2. The minimum federal and state tax withholding due at the vesting of PSU was satisfied by Control4 through a net issuance of these shares, which were retained by Control4 as treasury stock, and the requisite withholding amount was paid to the relevant tax authorities by Control4 on behalf of the Reporting Person.

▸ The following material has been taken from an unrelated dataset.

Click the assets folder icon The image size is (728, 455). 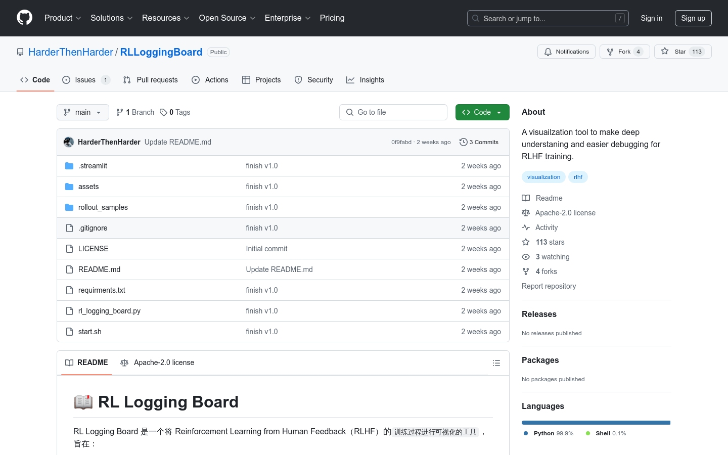pyautogui.click(x=69, y=186)
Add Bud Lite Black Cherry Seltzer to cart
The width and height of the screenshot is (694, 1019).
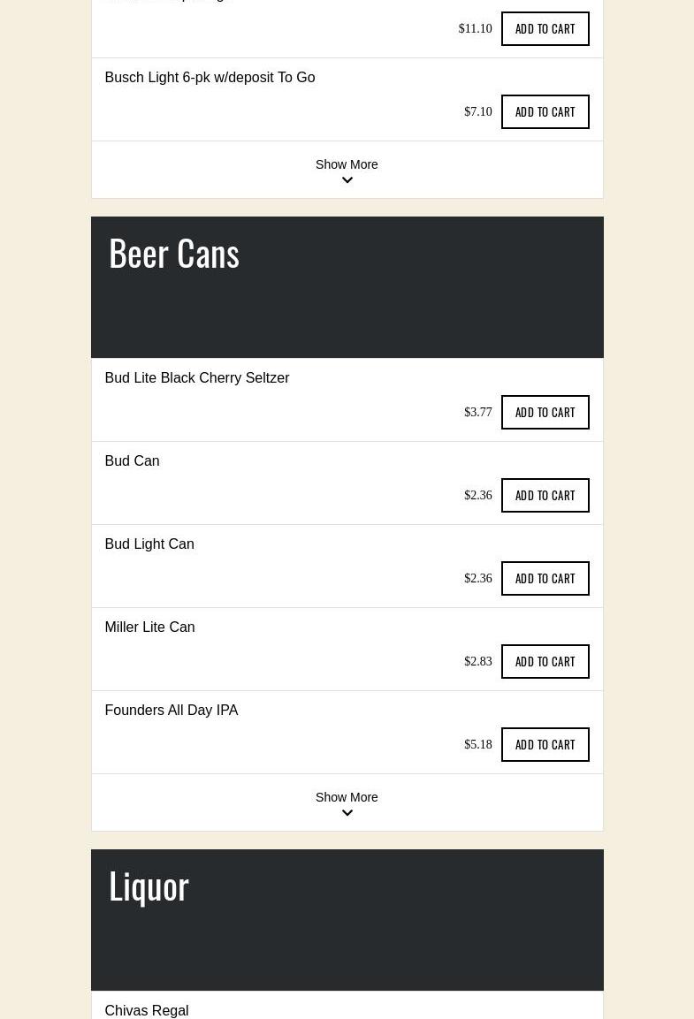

We used the closing price of the shares on the day prior to the vest date for withholding calculations.
3. The minimum federal and state tax withholding due at the vesting of RSU was satisfied by Control4 through a net issuance of these shares, which were retained by Control4 as treasury stock, and the requisite withholding amount was paid to the relevant tax authorities by Conrol4 on behalf of the Reporting Person. We used the closing price of the shares on the day prior to the vest date for withholding calculations.
4. Automatic sale pursuant to a Rule 10b5-1 trading plan adopted by the Reporting Person on November 30, 2016.
5. Aggregate shares held by the Reporting Person's 401(k) Plan and his wife's 401(k) Plan.
6. This PSU award was granted on January 1, 2016, and upon the certification that certain 2016 financial performance goals were achieved, these shares will vest as follows: 1/3 of the shares vested on February 10, 2017, and an additional 1/12 of the shares shall vest quarterly thereafter on the 15th of the first month in each of the following eight quarters, subject to the reporting person's continuous service to the Issuer on each such date.
7. This RSU award was granted on January 1, 2016, and will vest as follows: 1/3 of the shares vested on February 10, 2017, and an additional 1/12 of the shares shall vest quarterly thereafter on the 15th of the first month in each of the following eight quarters, subject to the reporting person's continuous service to the Issuer on each such date.
/s/ Greg Bishop, Attorney in fact for Jefferson Dungan 11/16/2017
** Signature of Reporting Person Date
Reminder: Report on a separate line for each class of securities beneficially owned directly or indirectly.
* If the form is filed by more than one reporting person, see Instruction 4 (b)(v).
** Intentional misstatements or omissions of facts constitute Federal Criminal Violations See 18 U.S.C. 1001 and 15 U.S.C. 78ff(a).
Note: File three copies of this Form, one of which must be manually signed. If space is insufficient, see Instruction 6 for procedure.